Attentive. Chapitre 3. Exactitude de l'erreur. (2)
En attendant, elle est contente. Bien sûr, l’inquiétude pointe mais pleine d’espoir et de bon sens, elle, la femme cosmopolite, s’efforce de l’endiguer. Elle n’arrive pas vraiment à enseigner comme on le souhaite dans ce collège. Elle est trop différente, issu d’un monde lointain. Il lui semble que ses efforts, pourtant, ne peuvent être vains. Forcément, elle se fera à ce nouvel univers. Forcément, on verra à quel point elle veut intégrer de nouveaux codes et s’intégrer. Forcément.
L’illusion se heurte au réel et se dissout.
Dans les collèges d’un établissement scolaire à l’étonnante laideur, France prend peu à peu la mesure d’une incompréhensible disgrâce. On la regarde, on la jauge, on la juge. Des élèves qui vivent dans des univers étriqués, des enseignants peut-être et une administration hautaine dont elle ne comprend pas les prérogatives.
Bientôt, on dit du mal d’elle.
Julia, se regarde le soir, dans le miroir de la salle de bain, où elle éponge son corps nu. Tandis que la grande serviette noire aux ornementations bariolées (petit chien errant comme il y avait tant sir les routes, là-bas, case traditionnelle, bière locale dans sa petite bouteille à l’étiquette blanc et rouge, grand soleil inquisiteur et palmier épanoui) glisse sur ses bras, ses jambes, son torse, elle se demande ce qui ne va pas et reste sans réponse. Ses cours sont faits et refaits. Les recherches qu’elle fait pour les consolider lui prennent un temps qu’elle ne regrette pas de leur consacrer. Elle se pense modérée, juste, attentive. Elle essaie d’être humble. D’ailleurs, ce visage que maintenant elle démaquille montre une simplicité et une application sincère.
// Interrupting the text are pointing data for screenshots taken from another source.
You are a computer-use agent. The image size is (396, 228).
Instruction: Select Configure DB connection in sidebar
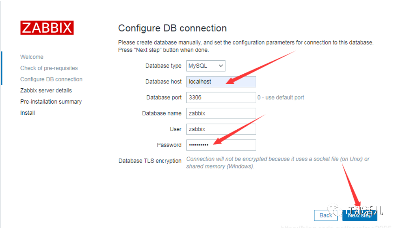pyautogui.click(x=51, y=79)
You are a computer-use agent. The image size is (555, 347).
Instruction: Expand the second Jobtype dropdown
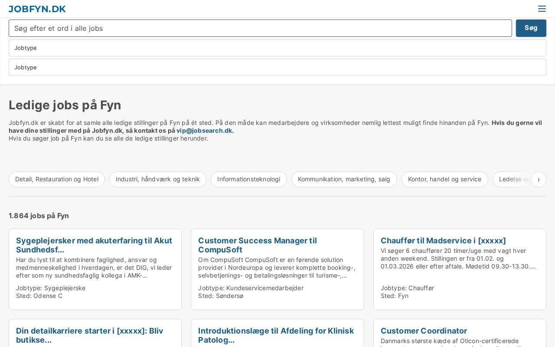[x=278, y=67]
Elle vient d’un autre monde c’est sûr mais elle y arrivera, elle y arrivera. Un coton imbibé de lait démaquillant, France nettoie l’une après l’autre ses paupières qu’ornait un fard gris et ses joues qu’elle avait rehaussées de rose pâle. Puis, elle contemple avec amusement les traces laissées sur le coton : petites marbrures colorées encore tenaces. Elle se rassure et sourit. Elle a des ennuis, c’est évident. Mais elle est rentrée. Alors c’est sûr et il faudra faire avec.
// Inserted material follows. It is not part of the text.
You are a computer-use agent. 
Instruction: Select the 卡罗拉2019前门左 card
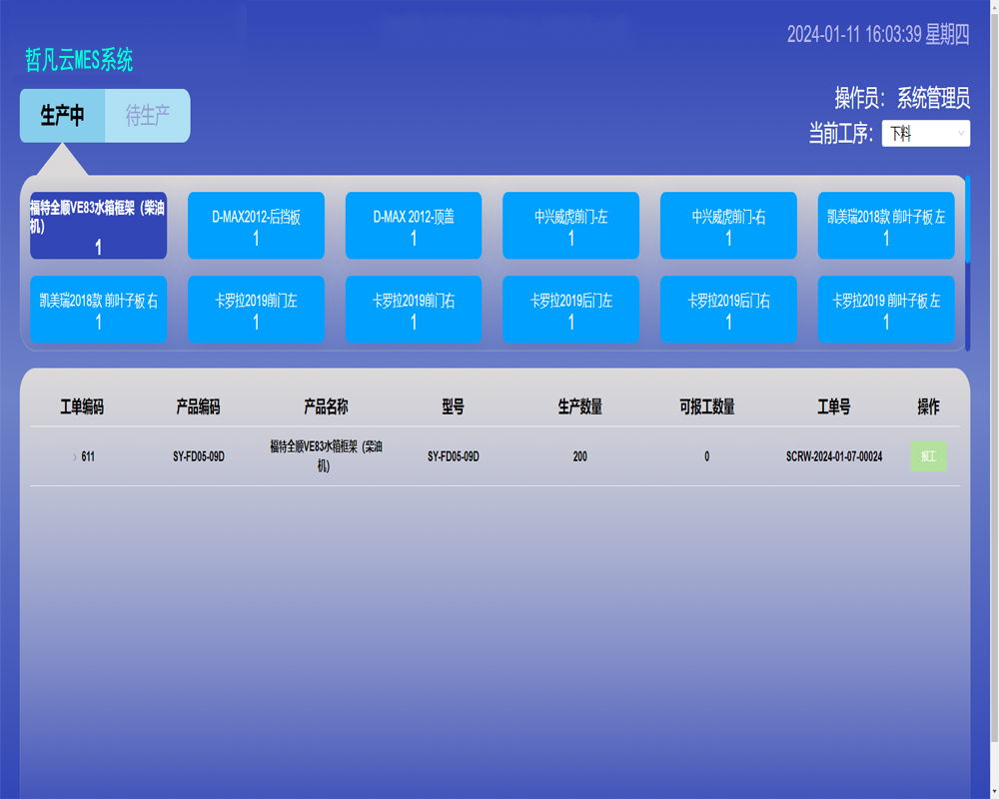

Quand comprend-elle qu’elle a tort et que, quoi qu’elle fasse, elle continuera d’être en faute ? Une administrative en tailleur lui écrit des lettres. On parle d’elles dans son dos, par téléphone. On s’étonne de paroles qu’elle aurait eues, d’une hygiène qu’elle n’a pas. Julia frémit. Rien dans ce qu’elle contemple d’elle dans le miroir chaque soir n’a démontré une quelconque saleté extérieure et quant à l’intérieure, elle a beau chercher, elle ne trouve traces dans sa mémoire de paroles offensives, vulgaires et désobligeantes qu’elle aurait pu proférer. Elle a réagi devant l’indiscipline et l’irrespect, certes, car il lui a semblé légitime de le faire mais elle voit mal en quoi elle a pu être irrespectueuse face à des adolescents qu’elle découvre et dont elle ne connaît pas le milieu de vie, les aléas de l’enfance, les désirs abandonnés et les aspirations persistantes.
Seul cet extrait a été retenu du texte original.